Archeolodzy odkryli miniaturową armię liczącą ok. 2100 lat. Na miejscu znajdują się starannie ułożone rydwany i mini figurki kawalerii, piechoty oraz muzyków.
Wyglądają jak zminiaturyzowana wersja Terakotowej Armii, która została zbudowana dla Qin Shi Huanga, pierwszego cesarza Chin. W oparciu o wygląd nowo odkrytych artefaktów, archeolodzy uważają, że to miejsce zostało założone około 2100 lat temu lub około sto lat po budowie Terakotowej Armii.
Południowa część wykopu wypełniona jest formacjami kawalerii i rydwanów, a także modelami wież strażniczych o wysokości 140 centymetrów. W centrum dołu około 300 piechurów stoi czujnie w kwadratowej formacji, podczas gdy w północnej części dołu znajduje się model pawilonu teatralnego z małymi rzeźbami muzyków.
Żołnierze i kawaleria w nowo odkrytej armii są znacznie mniejsi niż w tej najsłynniejszej, terakotowej. Bazując na ich wieku, wielkości i umiejscowieniu dołu, archeolodzy uważają, że figurki mogły zostać zbudowane dla Liu Honga, który był synem cesarza Wu.

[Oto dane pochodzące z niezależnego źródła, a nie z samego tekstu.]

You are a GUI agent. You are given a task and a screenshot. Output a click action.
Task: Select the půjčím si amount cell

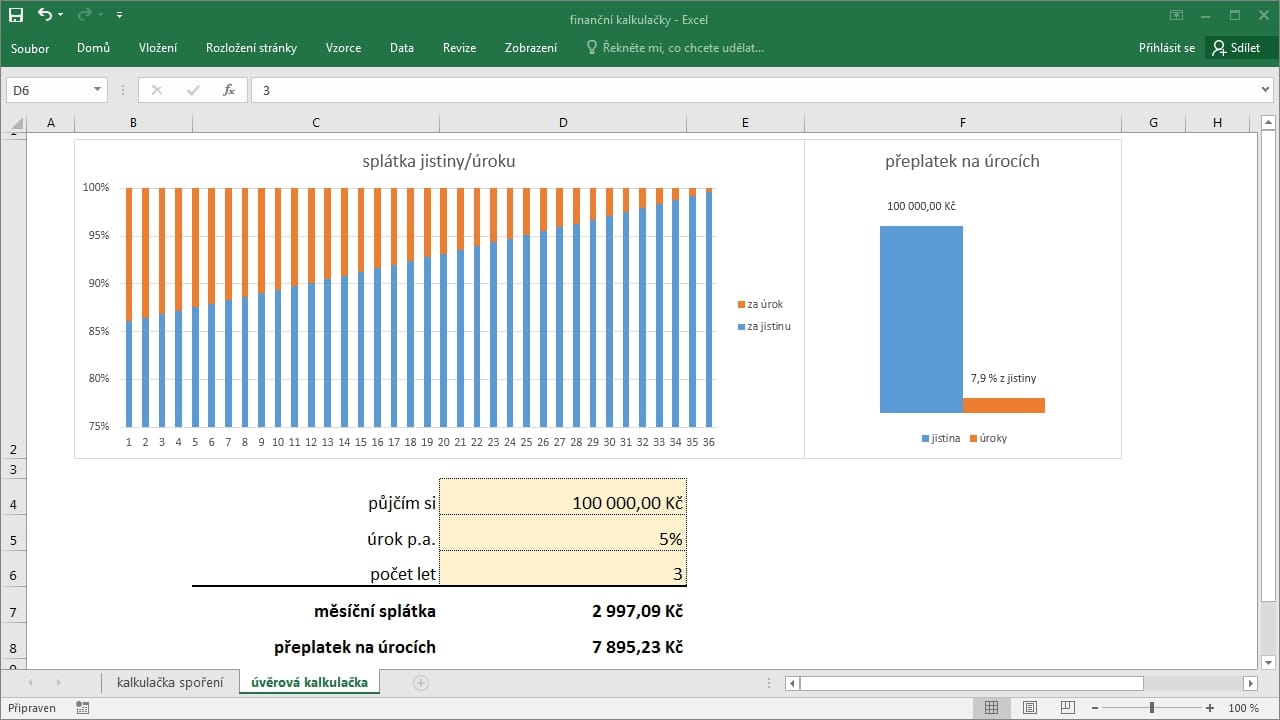[x=563, y=503]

Jeśli jaskinia i ceramiczna armia miały chronić Liu Honga lub innego członka rodziny królewskiej, to w pobliżu powinien znajdować się grób. Z relacji osób zamieszkujących okoliczne tereny wynika, że dawniej faktycznie znajdował się tam kopiec. Kilkadziesiąt lat temu został on usunięty przez robotników.
Niektórzy władcy z dynastii Han budowali doły z armiami ceramicznych żołnierzy. Byli oni jednak dość miniaturowi, np. rzeźby piechoty w nowo odkrytym miejscu liczą odpowiednio 22 i 31 cm.